Human glioma tissue collection

Patient-derived primary GBM tissues were obtained at the Johns Hopkins Hospital under the appropriate approval of the Institutional Review Board (IRB). All primary GBM cell lines were derived and established from excess tumor tissue from patients undergoing surgical resection for GBM. GBM cell line derivation and culture protocols were as previously described [44].
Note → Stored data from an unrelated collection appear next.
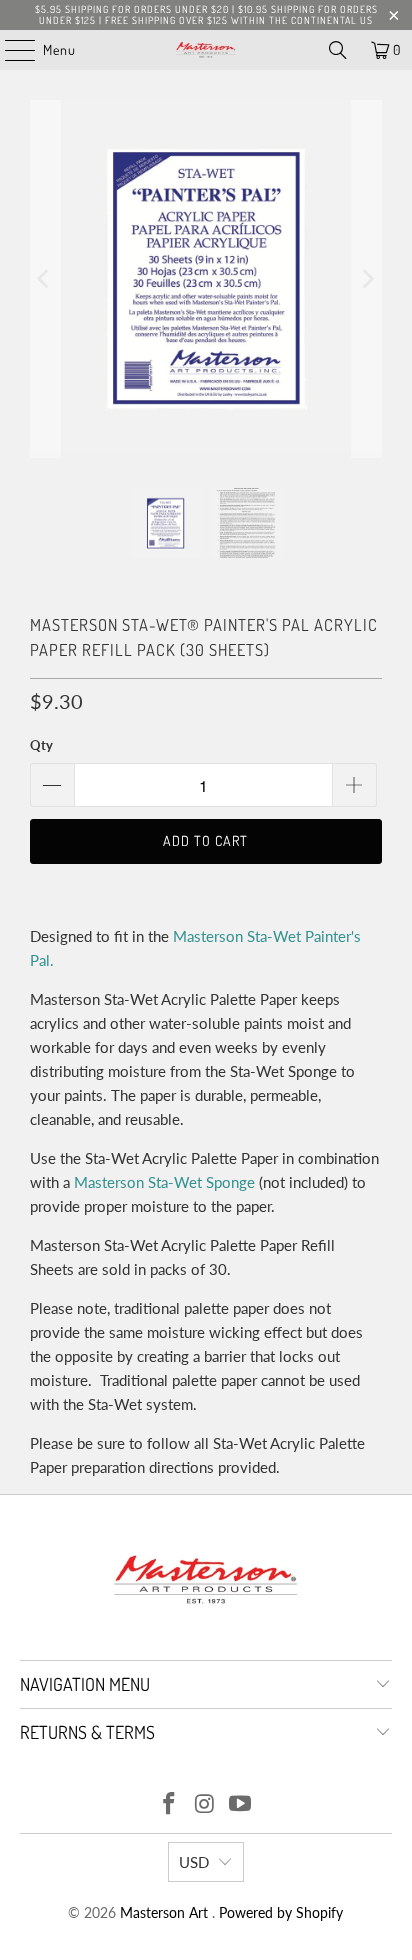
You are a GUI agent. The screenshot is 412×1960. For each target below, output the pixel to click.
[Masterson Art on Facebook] (169, 1804)
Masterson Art (166, 1912)
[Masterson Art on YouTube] (241, 1804)
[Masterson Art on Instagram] (205, 1804)
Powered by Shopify (281, 1912)
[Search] (338, 50)
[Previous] (45, 279)
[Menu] (9, 50)
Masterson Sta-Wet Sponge (164, 1182)
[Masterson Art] (206, 50)
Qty (41, 745)
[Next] (367, 279)
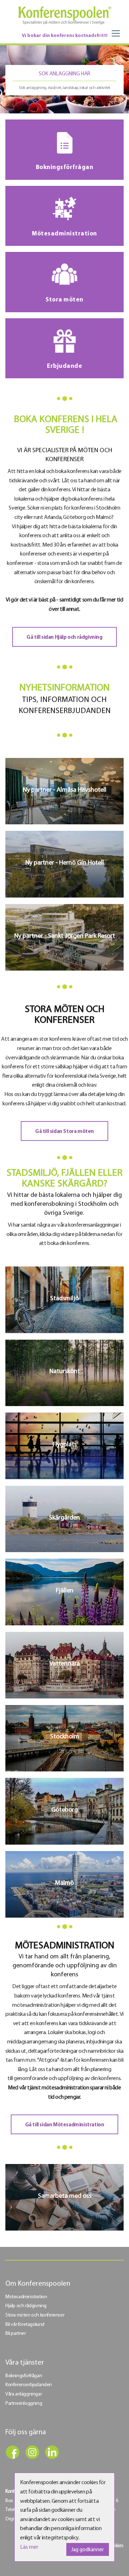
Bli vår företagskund (24, 2324)
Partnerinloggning (23, 2403)
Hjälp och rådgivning (26, 2306)
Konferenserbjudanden (28, 2385)
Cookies (115, 2546)
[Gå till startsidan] (64, 15)
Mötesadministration (26, 2297)
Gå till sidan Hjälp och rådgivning (64, 637)
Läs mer (29, 2547)
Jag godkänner (87, 2550)
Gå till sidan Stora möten (64, 1131)
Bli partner (15, 2333)
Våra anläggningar (23, 2394)
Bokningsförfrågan (23, 2376)
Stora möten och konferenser (34, 2315)
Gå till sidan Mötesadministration (64, 2125)
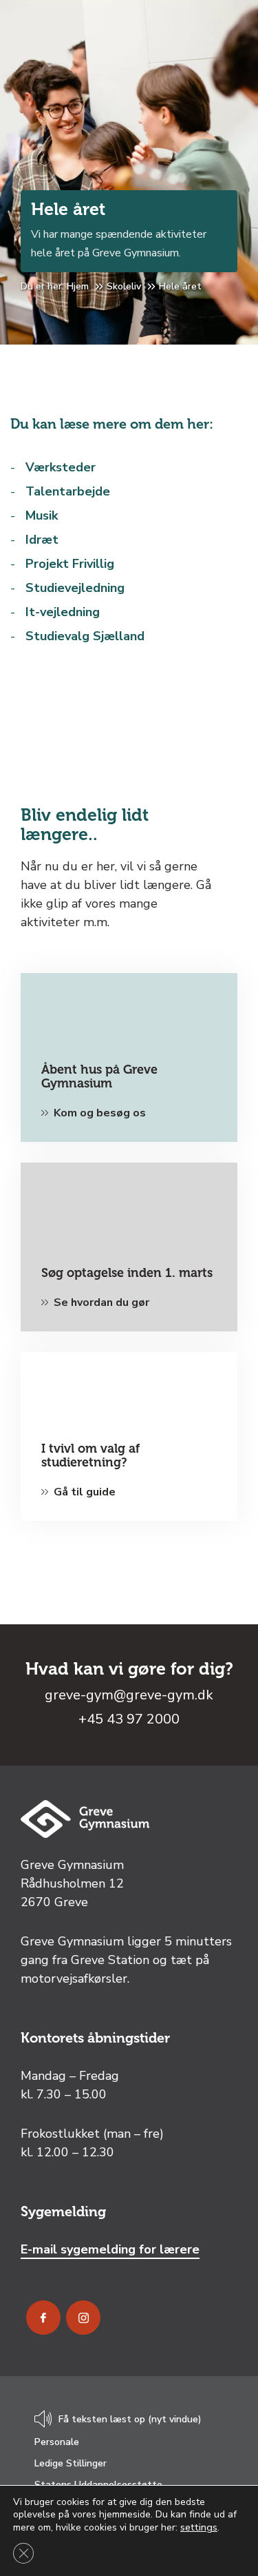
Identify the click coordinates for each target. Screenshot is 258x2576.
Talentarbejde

Intracranial tumor implantation

All animal protocols were approved by the Johns Hopkins School of Medicine Animal Care and Use Committee. Each 6–8 week old female BALB/c strain immunodeficient (SCID) mouse received 100,000 viable SVG cells in 2 μL PBS by stereotactic injection to the right caudate/putamen (AP = 0 mm, ML = −2.5 mm, and DV = −3.0 mm). After 6 months, mice were killed and perfused with 4% paraformaldehyde; the brains were removed for histological analysis.

Statistical analysis

Statistical analysis was performed using Prizm software (GraphPad, La Jolla, CA, www.graphpad.com). Post hoc tests included the Students T-test and Tukey multiple comparison tests as appropriate. Data are represented as mean value±standard error of mean (S.E.) unless otherwise stated. Significance was set at P < 0.05.